Emotion regulation deficits and nonsuicidal self-injury prospectively predict suicide ideation in adolescents
Brausch, A.M. & Woods, S.E.
The relationship between emotion regulation deficits and nonsuicidal self‐injury (NSSI) is well established. Many studies have documented the strong relationship between NSSI and suicidal thoughts and behaviors. The relationship between emotion regulation deficits and suicide is less understood, but recent studies indicate a moderate association. This study aimed to examine the relationship between emotion regulation deficits, NSSI behavior, and suicide ideation in an unselected community sample of adolescents. It was expected that NSSI history would moderate the relationship between emotion regulation and future suicide ideation.
Data were collected from 367 unselected, community adolescents (mean age = 13). Self‐report questionnaires assessed NSSI behavior, emotion regulation deficits, and suicide ideation at two time points, 6 months apart.

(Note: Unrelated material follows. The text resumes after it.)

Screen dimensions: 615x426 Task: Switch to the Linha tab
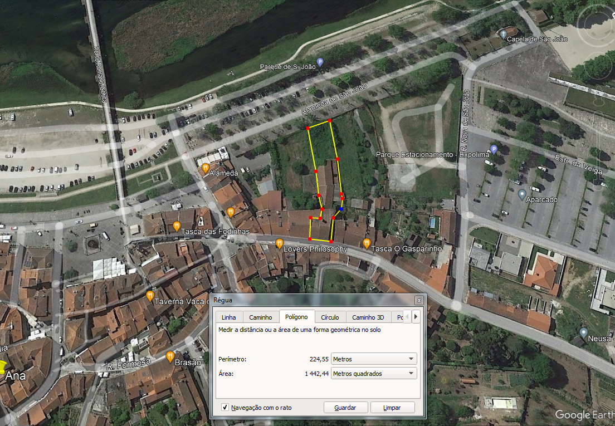(228, 317)
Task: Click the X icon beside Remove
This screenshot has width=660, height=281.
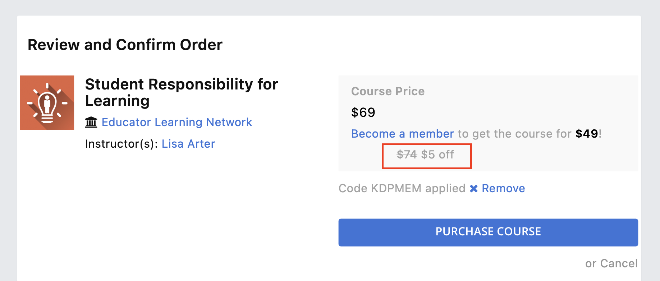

After controlling for suicide ideation at baseline, emotion regulation deficits (experiential avoidance and interoceptive deficits) significantly predicted suicide ideation severity at follow‐up, and interactions with NSSI engagement showed support for moderation.
Results of this study provide insight into the mechanisms of these relationships and have significant clinical implications for the identification of adolescents at risk for suicide behaviors.